→ EXERCISE:
Starting with the line that contains "The height and width of the screenshot is (1003, 1602)." and ending with the final line of the data below, print those lines exactly and nothing else.

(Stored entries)

****

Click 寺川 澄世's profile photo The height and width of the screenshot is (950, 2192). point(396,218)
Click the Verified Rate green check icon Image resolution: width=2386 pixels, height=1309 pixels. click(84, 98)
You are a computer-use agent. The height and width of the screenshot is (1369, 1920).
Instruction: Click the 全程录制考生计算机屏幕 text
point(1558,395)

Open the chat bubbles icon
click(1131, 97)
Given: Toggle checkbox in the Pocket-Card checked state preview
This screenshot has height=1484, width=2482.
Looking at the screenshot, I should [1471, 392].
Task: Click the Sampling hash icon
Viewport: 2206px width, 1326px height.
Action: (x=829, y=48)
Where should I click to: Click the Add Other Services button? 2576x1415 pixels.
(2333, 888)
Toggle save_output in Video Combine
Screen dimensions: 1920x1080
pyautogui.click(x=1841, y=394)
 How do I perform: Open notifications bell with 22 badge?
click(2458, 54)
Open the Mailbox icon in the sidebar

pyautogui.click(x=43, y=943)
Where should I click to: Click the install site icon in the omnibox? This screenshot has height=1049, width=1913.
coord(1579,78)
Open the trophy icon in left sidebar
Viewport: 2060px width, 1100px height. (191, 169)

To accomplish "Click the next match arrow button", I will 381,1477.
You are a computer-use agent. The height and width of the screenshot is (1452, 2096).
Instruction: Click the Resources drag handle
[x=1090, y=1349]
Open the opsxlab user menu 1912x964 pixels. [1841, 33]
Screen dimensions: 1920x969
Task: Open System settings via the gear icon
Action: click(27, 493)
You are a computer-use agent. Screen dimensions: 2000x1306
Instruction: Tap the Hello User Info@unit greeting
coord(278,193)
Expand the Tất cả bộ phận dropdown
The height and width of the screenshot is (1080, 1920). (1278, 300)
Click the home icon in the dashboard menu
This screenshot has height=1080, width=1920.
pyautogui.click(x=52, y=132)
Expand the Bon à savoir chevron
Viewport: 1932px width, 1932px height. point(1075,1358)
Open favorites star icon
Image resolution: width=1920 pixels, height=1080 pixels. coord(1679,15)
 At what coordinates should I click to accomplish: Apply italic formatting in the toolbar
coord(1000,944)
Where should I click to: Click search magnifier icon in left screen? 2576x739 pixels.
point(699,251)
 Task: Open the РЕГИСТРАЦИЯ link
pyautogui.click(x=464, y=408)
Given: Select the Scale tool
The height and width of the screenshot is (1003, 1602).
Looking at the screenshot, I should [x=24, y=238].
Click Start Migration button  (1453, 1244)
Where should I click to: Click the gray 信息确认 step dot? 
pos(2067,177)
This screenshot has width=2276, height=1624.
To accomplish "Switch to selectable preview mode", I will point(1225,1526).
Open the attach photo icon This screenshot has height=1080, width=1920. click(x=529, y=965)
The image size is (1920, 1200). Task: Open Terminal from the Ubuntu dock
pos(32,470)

****

→ RESPONSE:
The height and width of the screenshot is (1003, 1602).
Looking at the screenshot, I should [x=24, y=238].
Click Start Migration button  (1453, 1244)
Where should I click to: Click the gray 信息确认 step dot? 
pos(2067,177)
This screenshot has width=2276, height=1624.
To accomplish "Switch to selectable preview mode", I will point(1225,1526).
Open the attach photo icon This screenshot has height=1080, width=1920. click(x=529, y=965)
The image size is (1920, 1200). Task: Open Terminal from the Ubuntu dock
pos(32,470)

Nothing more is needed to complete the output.